Jacobi was touchy because San Francisco ’s homicide-solution rate was hovering at the bottom, somewhere below Detroit ’s.

“I’ll tell him,” I said to Conklin.

I put my feet up against the front edge of Jacobi’s desk and said, “Time got away from us, Warren. This crime has a few odd angles, and the victim’s death is going to be written up in great big type in the Chronicle tomorrow.
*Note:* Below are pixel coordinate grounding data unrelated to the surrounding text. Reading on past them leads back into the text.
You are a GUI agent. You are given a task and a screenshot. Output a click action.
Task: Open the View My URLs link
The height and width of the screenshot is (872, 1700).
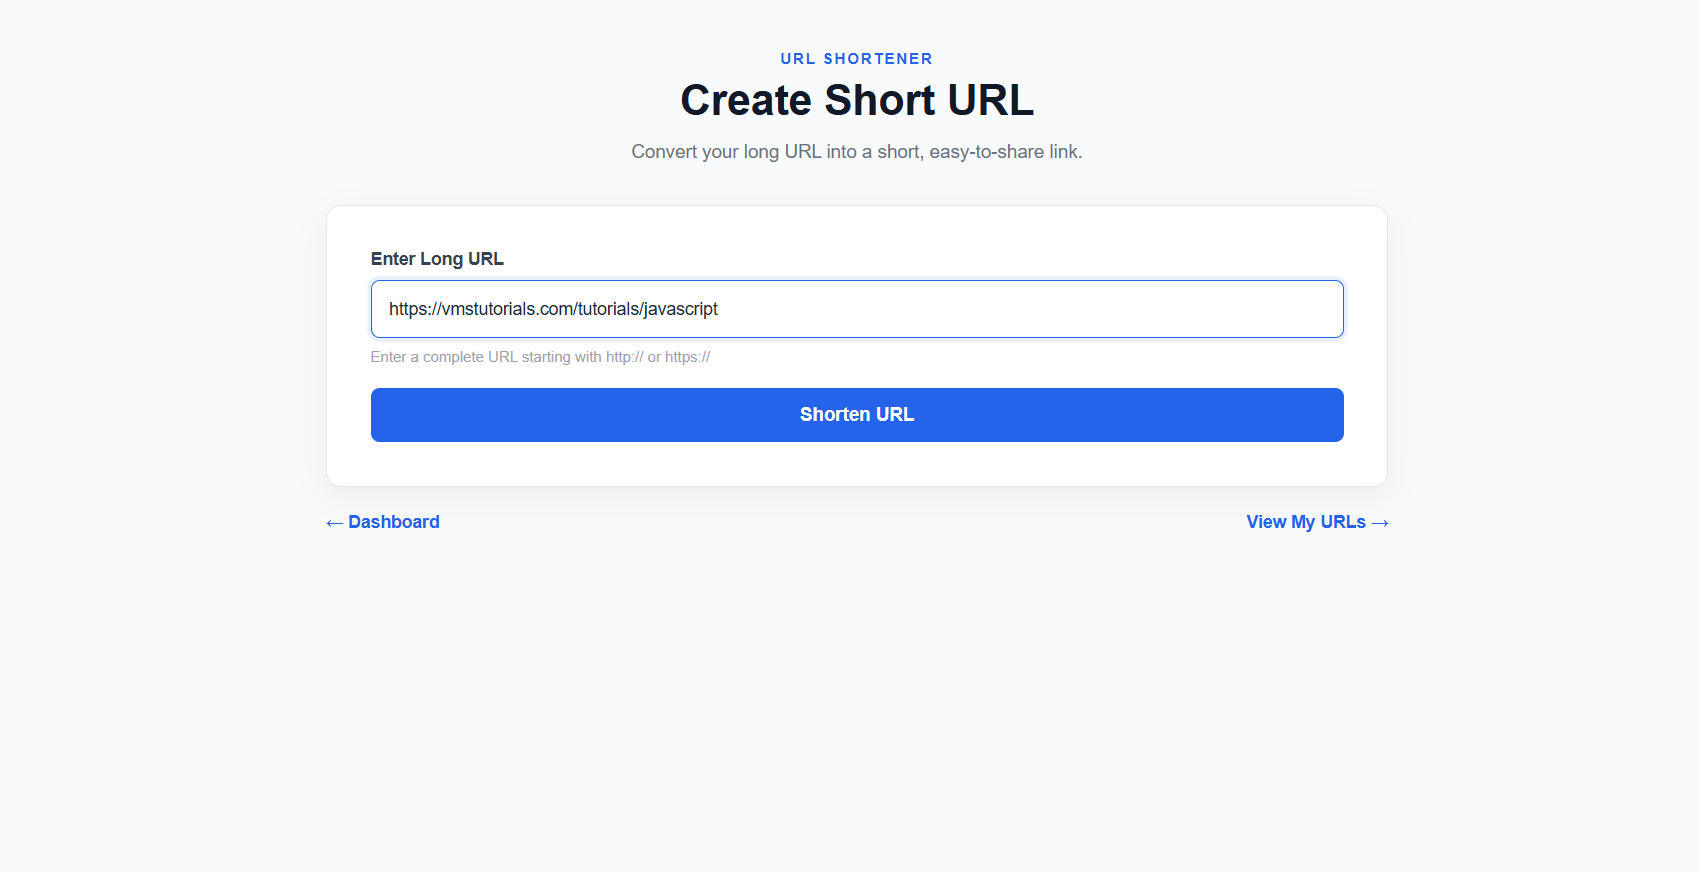(x=1318, y=522)
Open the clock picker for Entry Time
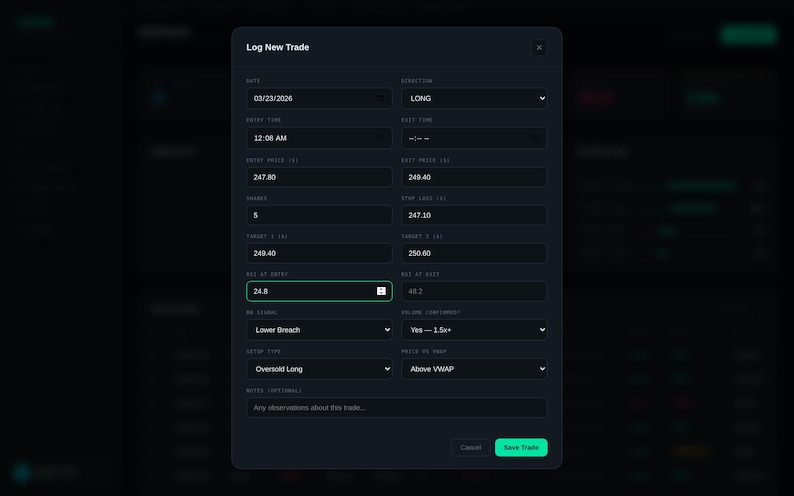 [379, 138]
I thought we should get out in front of the story.”

“Keep talking,” said Jacobi, as if I were a suspect and he had me in the box.

I filled him in on the reported good works and the varying theories: that Bagman Jesus was a missionary or a philanthropist, that the baby on his crucifix was a pro-life statement or that it symbolized how we’d all once been innocent and pure – like Baby Jesus.
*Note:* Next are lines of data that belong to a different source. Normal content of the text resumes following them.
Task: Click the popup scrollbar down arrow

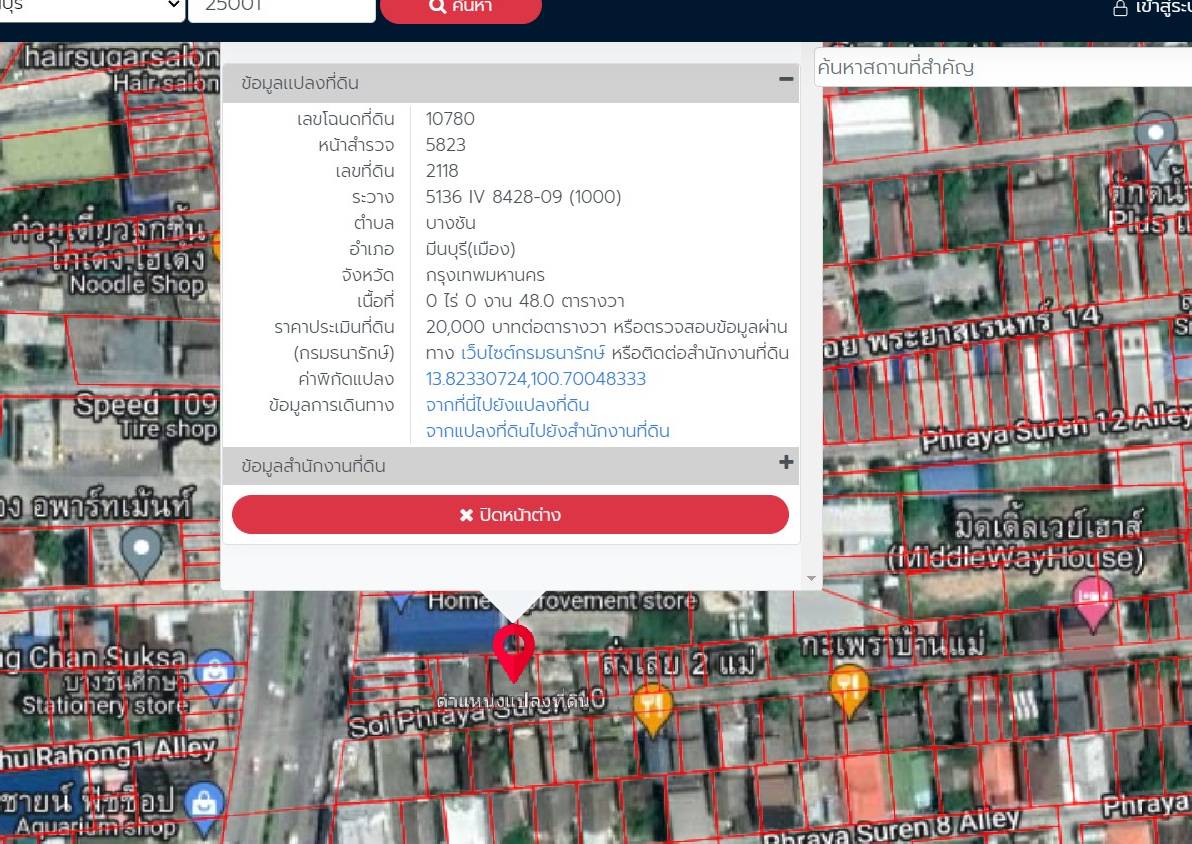Action: click(811, 579)
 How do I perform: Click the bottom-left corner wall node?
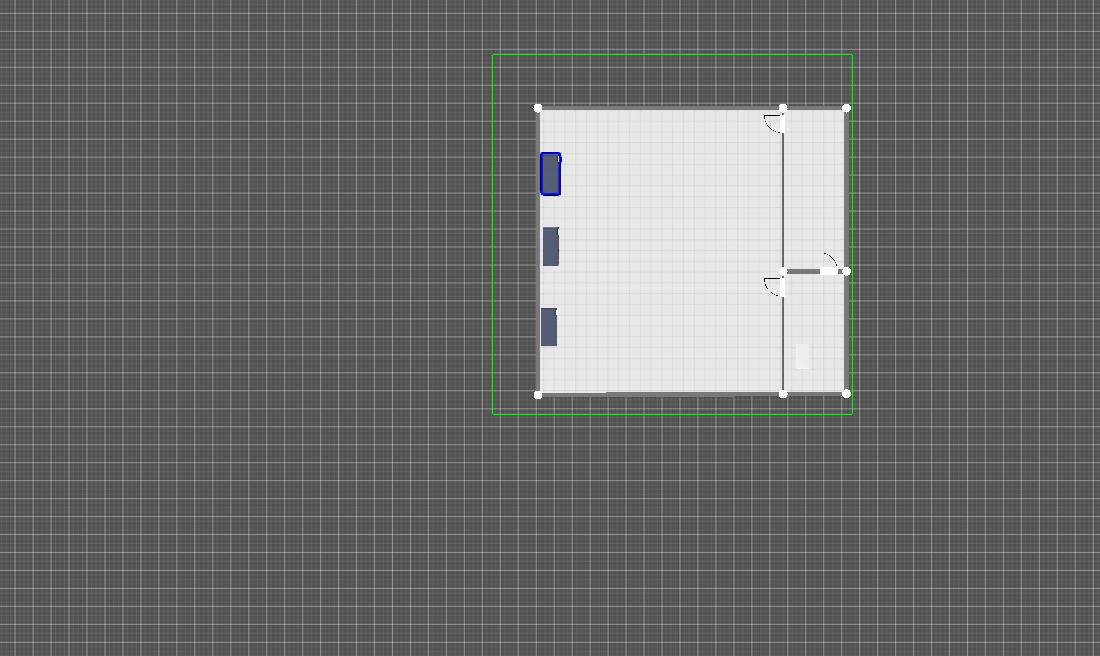click(x=538, y=394)
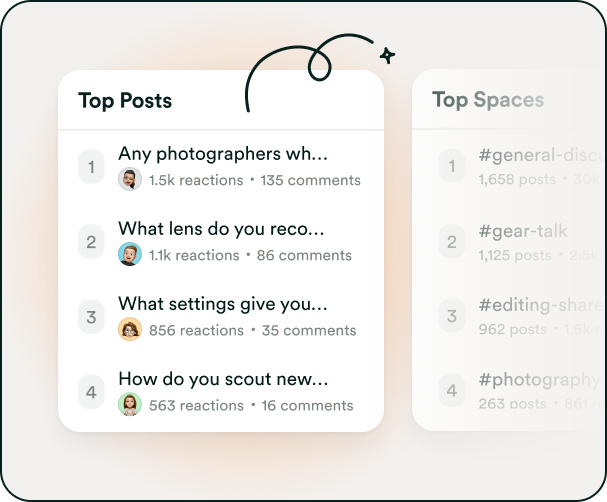The width and height of the screenshot is (607, 502).
Task: Open 'What settings give you...' post
Action: [x=222, y=304]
“The guy had a way with people,” I concluded. “Very charismatic, some kind of homeless person’s saint.”

Jacobi drummed his fingers. “You don’t know this saint’s name, do you, Boxer?”

“No.”

“And you have no clue as to who killed him or what the motive was?”

“Not a hint of a clue.”

“That’s it, then,” Jacobi said, slapping the desk. “It’s over. Finished. Unless someone walks in and confesses, you’re done wasting department time. Get me?”

“Yes, sir,” said Conklin.

“Boxer?”

“I hear you, Lieutenant.”

We cleared out of Jacobi’s office and punched out for the day. I said to Conklin, “You understood that, right?”

“What’s not to understand about ‘finished’?”
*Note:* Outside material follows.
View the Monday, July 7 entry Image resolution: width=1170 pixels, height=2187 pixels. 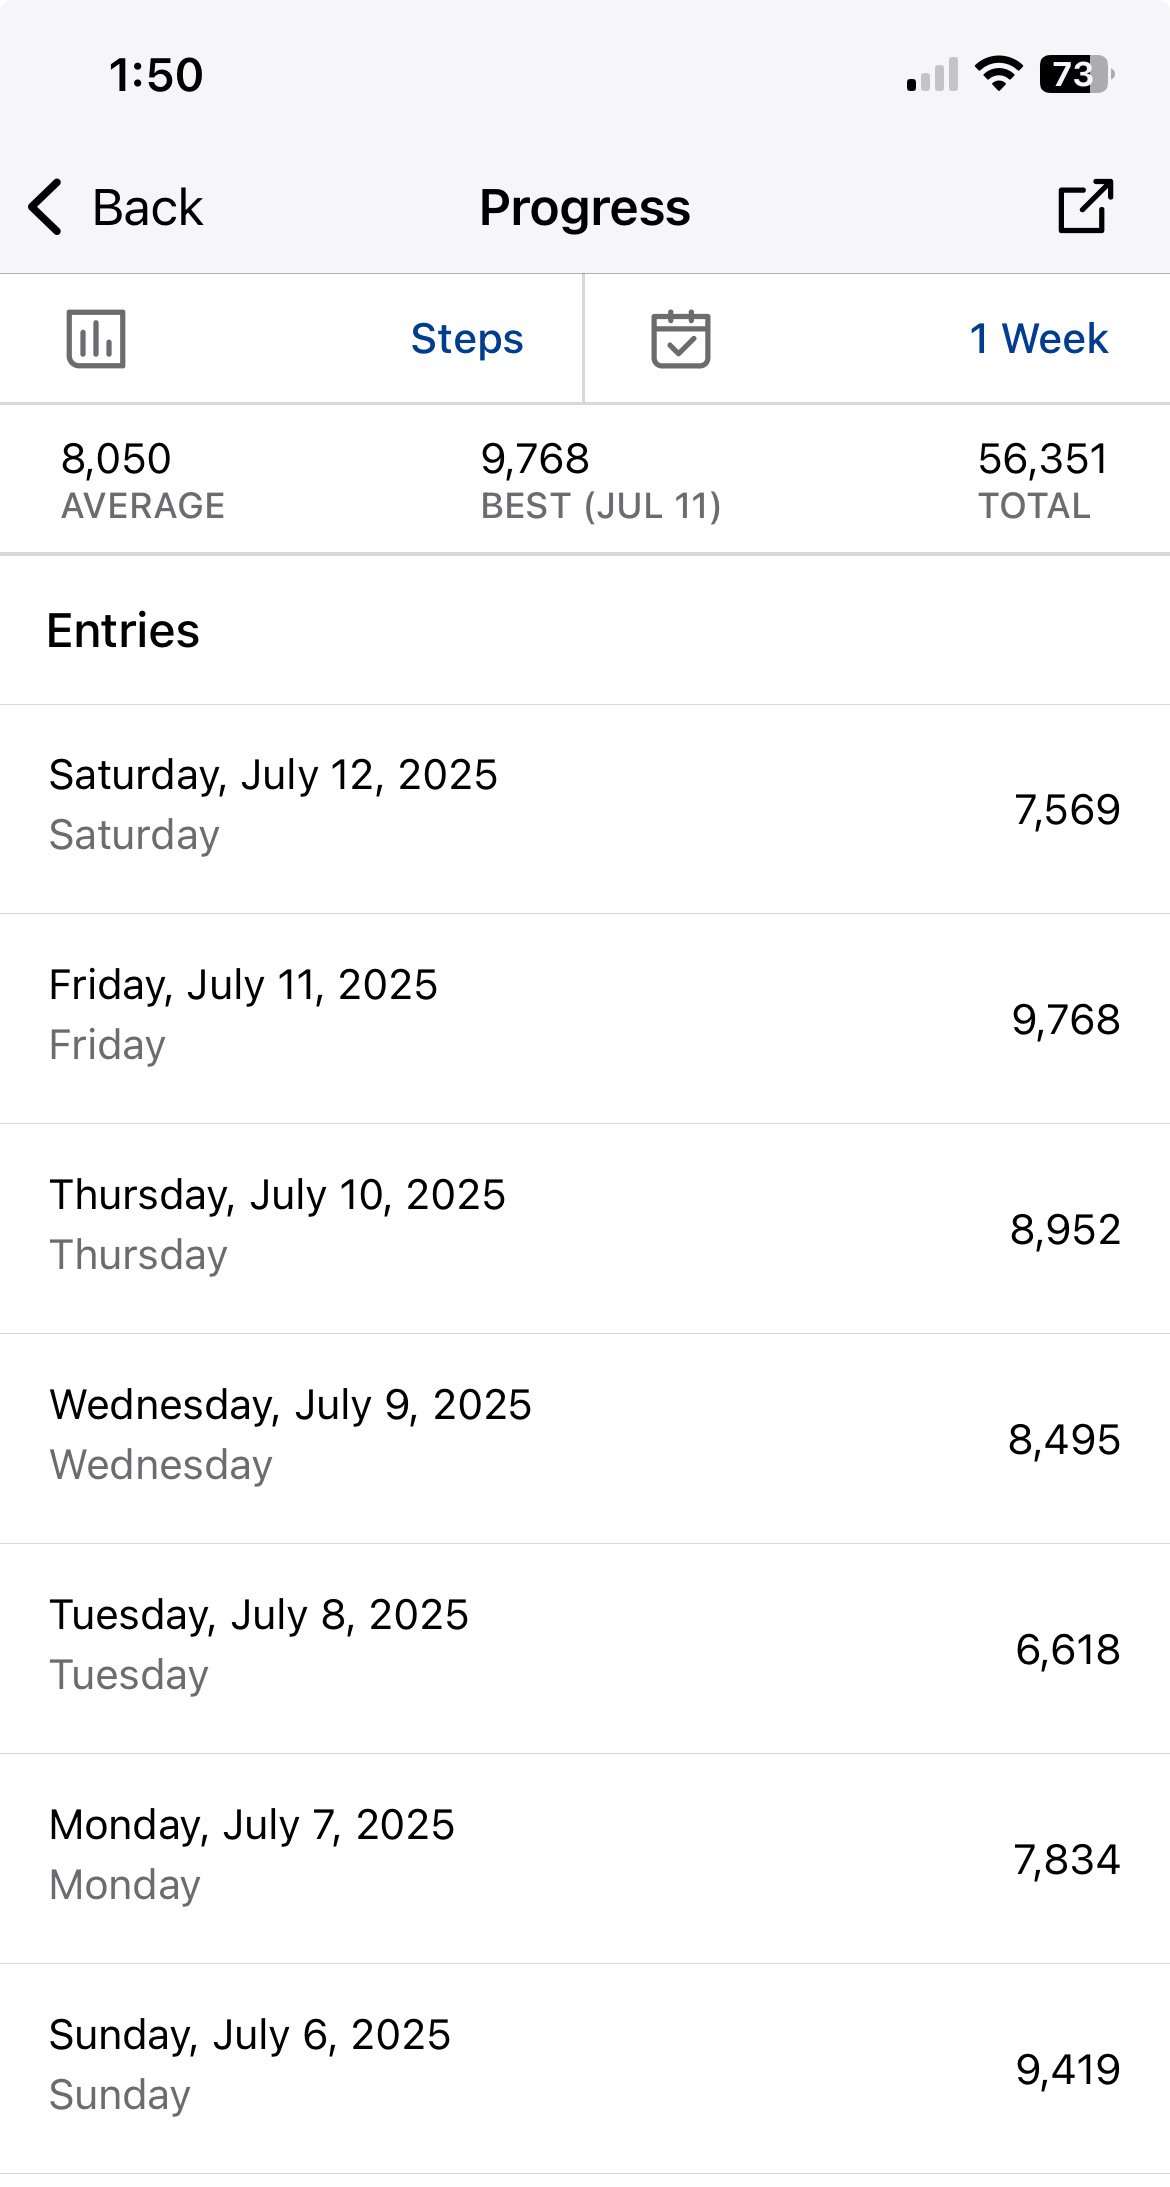click(x=585, y=1859)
“Rich, Jacobi was clear as day. He told us to work Bagman Jesus on our own time. I’m going down to see Claire. You coming?”

Chapter 7

CLAIRE WAS WEARING a surgical gown with a butterfly pin at the neckline, apron stretched across her girth, flowered shower cap covering her hair. On the stainless autopsy table in front of her lay a naked Bagman Jesus, his terrible bashed- in features facing up at the lights.

A Y incision ran from clavicles to pubis and had been sewn up in baseball stitches with coarse white thread. He had bruises all over his body and overlapping lacerations and contusions.

Bagman Jesus had been worked over with a vengeance.

“I got back the X-rays,” Claire said. As she talked, I looked over at where they were pinned to the light box on the wall.

“Broken right hand, probably took a swing at his attacker or it was stomped on when he was down. He’s got a lot of fractures involving his facial bones, as well as multiple skull fractures. Broken ribs, of course, three of them.

“All this multiple blunt-force trauma might have killed him, but by the time someone took a bat to him, he was already dead.”

“Cause of death? Give it to me, Butterfly. I’m ready.”

“Jeez,” she said. “Working as fast as I can and still not up to Lindsay time.”

“Please?” I said.

Resigned, Claire reached behind her, held up a bunch of small glassine bags with what looked like distorted slugs inside.

“Those are twenty-twos?” Conklin asked her.

“Right you are, Rich. Four of the shots to the head did the old internal ricochet. Went in here, here, right here, and back here, whizzed around under the scalp, and laid there like bugs under a rug.

“But I suppose there’s an outside chance Mr. Jesus could’ve survived those four slugs.”

“And so?” I asked. “What killed him?”

“Soooo, baby girl, the shooter plugged Mr. Jesus through the temple, and that was likely your murder round. Shot him again at the back of his neck for good measure.”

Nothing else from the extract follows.